Transcribe only the last portion of the material: exactly the lines from the one with "Bestellen en Betalen (43, 2374)" through the end, inclusive.

| Material to process |
——————————
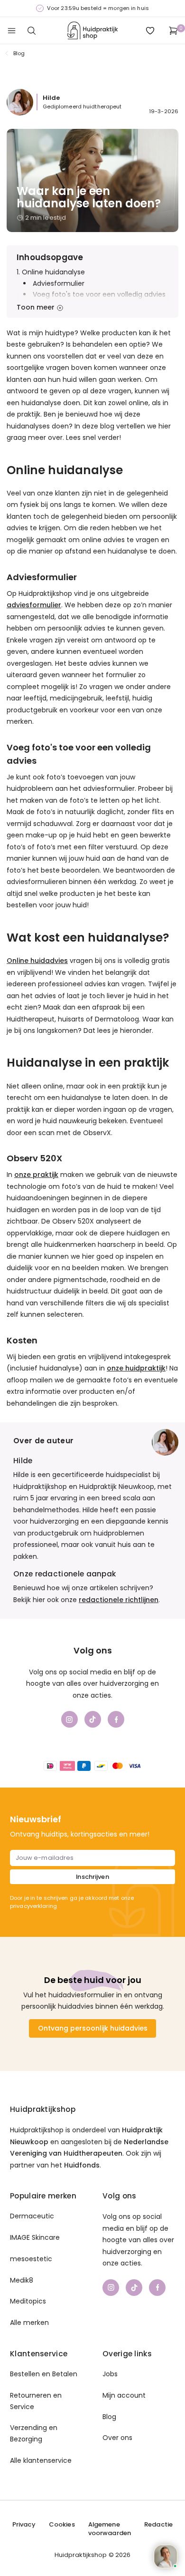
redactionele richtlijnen (118, 1599)
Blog (19, 53)
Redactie (158, 2524)
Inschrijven (92, 1876)
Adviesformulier (58, 283)
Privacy (24, 2524)
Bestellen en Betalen (43, 2374)
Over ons (117, 2437)
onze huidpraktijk (136, 1368)
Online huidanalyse (53, 272)
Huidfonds (82, 2165)
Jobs (110, 2374)
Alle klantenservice (41, 2460)
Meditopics (28, 2301)
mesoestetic (31, 2259)
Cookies (62, 2524)
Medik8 (21, 2280)
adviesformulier (34, 605)
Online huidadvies (37, 960)
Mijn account (124, 2395)
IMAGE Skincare (35, 2237)
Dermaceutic (32, 2216)
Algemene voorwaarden (109, 2528)
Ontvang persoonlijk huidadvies (93, 2028)
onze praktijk (36, 1174)
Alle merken (29, 2322)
——————————
| Problem solution |
Bestellen en Betalen (43, 2374)
Over ons (117, 2437)
onze huidpraktijk (136, 1368)
Online huidanalyse (53, 272)
Huidfonds (82, 2165)
Jobs (110, 2374)
Alle klantenservice (41, 2460)
Meditopics (28, 2301)
mesoestetic (31, 2259)
Cookies (62, 2524)
Medik8 (21, 2280)
adviesformulier (34, 605)
Online huidadvies (37, 960)
Mijn account (124, 2395)
IMAGE Skincare (35, 2237)
Dermaceutic (32, 2216)
Algemene voorwaarden (109, 2528)
Ontvang persoonlijk huidadvies (93, 2028)
onze praktijk (36, 1174)
Alle merken (29, 2322)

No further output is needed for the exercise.